Not something you’d call a nice read, but definitely a good one.

How to be an Antiracist

I despised suits and ties.

How to be an Antiracist, Ibram X. Kendi, Penguin 2019

With certain books you feel bad about not loving it. This is important information, this is something to learn from, and I struggled from beginning to ending.

That’s partly because of the style of this book: much too often it felt like I was paging through a dictionary because definitions are added to everything and repeated often. It could be that I spend too much time online that I am already familiar with plenty of terms, but no matter if it’s for rookie or the more experienced: the message has to be delivered in an attractive way. And I know repetition is key to learning and remembering things, but now I just remember the repetition; not the message.

Kendi combines his own story with the story of racism and anti-racism and doesn’t protect himself in either. Maybe it’s better to look at this like a part of encyclopedia instead.

Tick… Tick.. BOOM!

115 min.

To start things off, I didn’t expect there to be so many songs. I did know this was based on a theater-piece (right?), but not musical theater. Nor that the main character was based on someone who really exists. Yeah, this is what you get when you just follow the hype.

Add the run time of almost two hours on top of this and I was ready to be let down again (earlier I didn’t particularly care about Hand of God and Goodfellas was too long as well).

Yes, it took me a bit to get used to the amount of sudden singing. And Jon’s (the protagonist) anxiety is quite anxiety-inducing as well, and I’m not even 29-I-have-to-make-it-big-before-30 anymore. Still, Andrew Garfield sells it all and sells it well. He’s almost manic, can’t stop even though he knows he should if he wants to keep relationships healthy, friendships alive and the lights on.

This reminded me of Rocketman from time to time: also someone suffering because of talent and anxiety. Tick.. Tick swings less, but definitely touches you as well.

The Education of an Idealist

“What right has this woman to be so educated?”

The Education of an Idealist, Samantha Power, Harper Collins 2019

Pfew, this is a big one. I put this one on my list because I was curious about looking behind the curtains of the White House and the NATO, but those parts were the ones that made me lose (some) interest.

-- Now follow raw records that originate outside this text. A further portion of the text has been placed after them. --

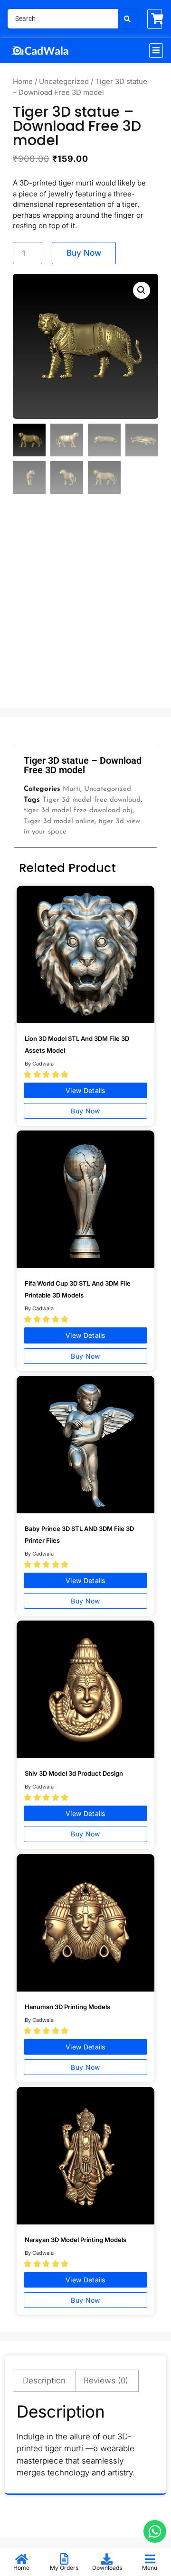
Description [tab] (44, 2380)
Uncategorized (64, 81)
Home (23, 81)
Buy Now (83, 253)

The idealist in question is Samantha Power and this book is her work memoir. Her resume includes foreign (war) correspondent), several functions within Obama’s team, author and US representative at NATO. Yeah, she went places.

All her experiences and insights into different systems are sad, frustrating and terrifying and they’re so many of them. Hundreds of pages on how American political actions work, sometimes even repeated (maybe to show how slow and grinding the system is?).

It’s all interesting, and I wouldn’t have had a deadline I might have spend more time on it, but for one week it’s just too much. A sharper edit, a tighter story telling or just more darlings killed might have left me feeling less relief when I finally reached the acknowledgments.

Girl One

April 24, 1972

Girl One, Sarah Flannery Murphy, Farrar, Straus & Giroux 2021

Standard detective with an element that’s supposed to make it cool and original but really doesn’t – instead turning the whole thing into a slog to get through.

Girl One is one of the girls that have been created without any male influence – aka no sperm. This tidbit is mostly mentioned through how society looked at them, not adding any cool scifi-ish bits until the last part of the book. Before that, Girl One (Josephine) is looking for her mum. They don’t have a great relationship, but there’s a deserted looking home and she ~feels~ like she has to.

With the meeting of the other girls created the same way her mother’s disappearance seems to turn into something bigger, but details are fed so slowly and unclear that it’s just.. why should I bother?

The story ends with a Life-Changing disappointment for the protagonist. I mentally signed out long before that.